Pemerintah dalam upaya memperbaiki kualitas layanan publik pada tahun 2009 telah mengalokasikan anggaran untuk mendukung berbagai prioritas reformasi birokrasi yakni sebesar Rp 774 miliar. Sedangkan untuk tahun 2010 ini pemerintah meningkatkan alokasi anggaran belanja pegawai menjadi Rp 161,7 triliun (aparaturnegara.bappenas.go.id di akses 10 Februari 2010). Dalam hal ini tentunya tidak ada tawar menawar lagi bagi publik untuk mendapatkan pelayanan yang berkualitas dan berkeadilan.

Diakui memang saat ini sudah ada regulasi yang sah tentang pelayanan publik.
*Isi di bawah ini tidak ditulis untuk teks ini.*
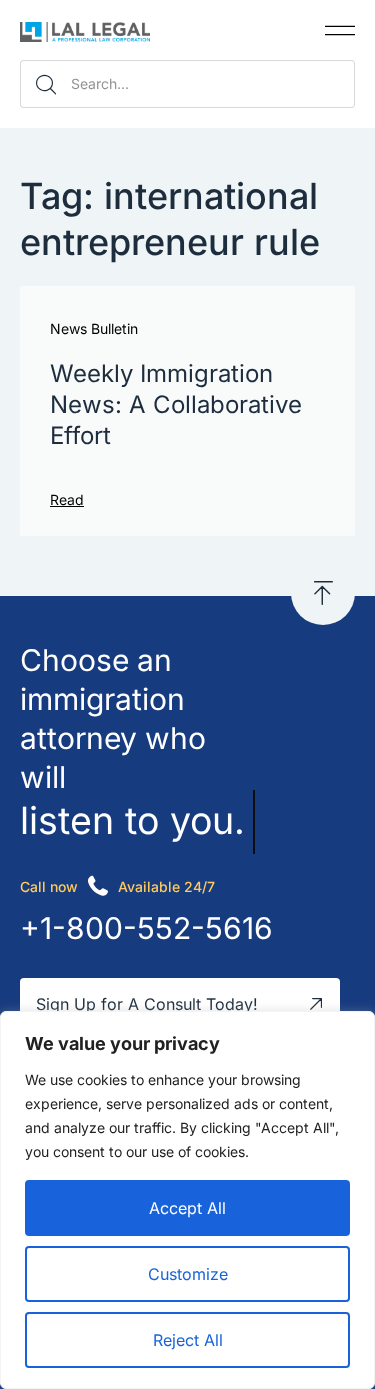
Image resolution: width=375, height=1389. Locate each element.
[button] (340, 30)
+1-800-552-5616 (146, 928)
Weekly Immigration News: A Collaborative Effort (176, 404)
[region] (187, 1200)
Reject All (188, 1340)
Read (67, 499)
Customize (188, 1274)
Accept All (187, 1208)
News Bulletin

Namun demikian, dalam kenyataannya kebanyakan instrumen legal yang telah disahkan belum dapat sepenuhnya menjawab permasalahan yang ada. Bahkan kebanyakan instrumen legal hanyalah menjadi tumpukan dokumen yang belum dapat di implementasikan secara efektif. UU No. 25 Tahun 2009 menjadi pijakan baru dalam hal pelayanan publik di negara kita. Dalam pasal 3 disebutkan bahwa UU ini berasaskan pada kepentingan umum, adanya kepastian hukum, adanya kesamaan hak, adanya keseimbangan hak dan kewajiban, keprofesionalan, partisipatif, persamaan dalam perlakuan atau tidak diskriminatif, keterbukaan, akuntabilitas, fasilitas dan perlakuan khusus bagi kelompok rentan, ketepatan waktu dan kecepatan, kemudahan dan keterjangkauan dan bertujuan agar batasan dan hubungan yang jelas tentang hak, tanggung jawab, kewajiban, dan kewenangan seluruh pihak yang terkait dengan penyelenggaraan pelayanan publik, menjalankan sistem penyelenggaraan pelayanan publik yang layak sesuai dengan asas-asas umum pemerintahan dan korporasi yang baik dalam penyelenggaraan pelayanan publik sesuai dengan peraturan perundang-undangan dan memberikan perlindungan dan kepastian hukum bagi masyarakat dalam mendapatkan penyelenggaraan pelayanan publik.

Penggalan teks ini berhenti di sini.